Whoops... been away for a bit. Tape music is the creation of music by the manipulation of tape-recorded signals. That's the simplest definition that I can come up with.

I'll post again about this over the weekend, and include a couple of mp3 links to some stuff that I'm working on.

Been busy lately, but I'm going to spend a fair amount of time working on music this weekend.
 
If anyone is interested, a good example of tape music (aside from the Dr. Who theme of course) is the album "White Noise - An Electric Storm" by White Noise.
This was released in about 1969, it took a year to make, using six synchronized Revox machines. They used the same technique as the Radiophonic Workshop (several of the members were Radiophonics engineers).

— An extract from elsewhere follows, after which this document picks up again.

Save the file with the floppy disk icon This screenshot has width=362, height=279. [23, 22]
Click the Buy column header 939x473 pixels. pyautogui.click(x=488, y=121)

The main track on the album is "The Visitation" which is almost 12 minutes long and took three months to create.

Here's one track:
https://www.youtube.com/watch?v=0oe5HAjW32U

A short diversion away from Jeff's post and into the dark depths of BBC's Radiophonic Workshop and 'musique concrete' - the radiophonatron.

http://www.bbc.co.uk/doctorwho/classic/news/radiophonatron.shtml

:eek:

It takes a bit to load...

Jed
 
I did some projects like that in my college classes in electronic music back in the early '80s. Now I do sonic manipulations with MIDI and computer audio. I can look in my class notes for some classic references to early pioneers. Look for Ussachevsky for starters.

Cheers,

Otto
 
It was a long weekend. I did some interesting things on tape and I'm going to import them, and post the mp3s here.

... And then, I will write more about what I'm trying to find.

I decided to take a weekend off from the Internet, and left the computer turned off, and focused on playing outside and making music at home :) So, more to come soon!
 
If anyone is interested, a good example of tape music (aside from the Dr. Who theme of course) is the album "White Noise - An Electric Storm" by White Noise.
This was released in about 1969, it took a year to make, using six synchronized Revox machines. They used the same technique as the Radiophonic Workshop (several of the members were Radiophonics engineers).

The main track on the album is "The Visitation" which is almost 12 minutes long and took three months to create.

Here's one track:
https://www.youtube.com/watch?v=0oe5HAjW32U

Just wonderful! :)
 
This is a cool post. The youtube doc was the coolest. Thanks.